A Taste of History

Today’s blog post comes to us from Sonia Kahn, one of the student employees in the Digital Collections Unit. Sonia has been digging into some of our favorite digital collections and writing posts to highlight some of the fabulous digitized material from the Bancroft collections.

With Halloween just around the corner, many of us have chocolate on our mind, and some of you may have already dipped into the sugary arsenal meant for potential trick or treaters. But having a sweet tooth isn’t a seasonal event and many of us crave chocolate year-round, especially here in the Bay Area, where tourists from all over the world flock to Ghirardelli Square to sample the offerings of one of San Francisco’s most famous companies.
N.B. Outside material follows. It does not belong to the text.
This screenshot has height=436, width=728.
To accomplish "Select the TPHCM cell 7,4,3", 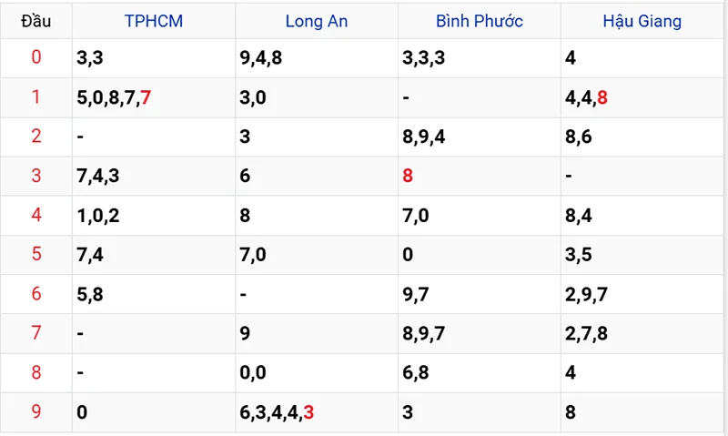I will pyautogui.click(x=98, y=176).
But the Ghirardelli chocolate company’s history stretches back much farther than the 1964 opening of now iconic Ghirardelli Square. Did you know that the Bancroft Library is home to a Ghirardelli company photo album that contains 56 photographs of the chocolate making process? This short and sweet collection includes photos dating from 1882 to the early 1920s.

[Factory workers in canning area.]
[Factory workers in canning area.]
The Ghirardelli company’s story began in 1849, when Italian immigrant Domenico “Domingo” Ghirardelli, hoping to prosper from the excitement over the California Gold Rush, set sail for California and established a general store in Stockton to serve the local miners. In 1852, Ghirardelli opened a confectionary store in San Francisco, and by 1893 success led the company to purchase a building and move manufacturing to the current site of Ghirardelli Square. In 1923, the brightly illuminated Ghirardelli sign, which still shines today and has become synonymous with San Francisco, was revealed to the world.

[Factory buildings, seen from south.]
[Factory buildings, seen from south.]
In the 1960s, manufacturing was once again relocated, this time just slightly southeast of San Francisco to San Leandro. The old manufacturing site was purchased by a couple of affluent San Franciscans who worried that Ghirardelli Square might be torn down in the midst of urban redevelopment. In November 1964, Ghirardelli Square was reopened as the dining and retail site it is today, and in 1982 the site received National Historic Register status to ensure its preservation for the future.

In 2012 the Ghirardelli company celebrated its 160th anniversary, and today Ghirardelli Square continues to beckon to tourists and locals alike with its tantalizing sweets. The history of the Ghirardelli company is just one of the many collections on California’s cultural heritage that the Bancroft is working to preserve.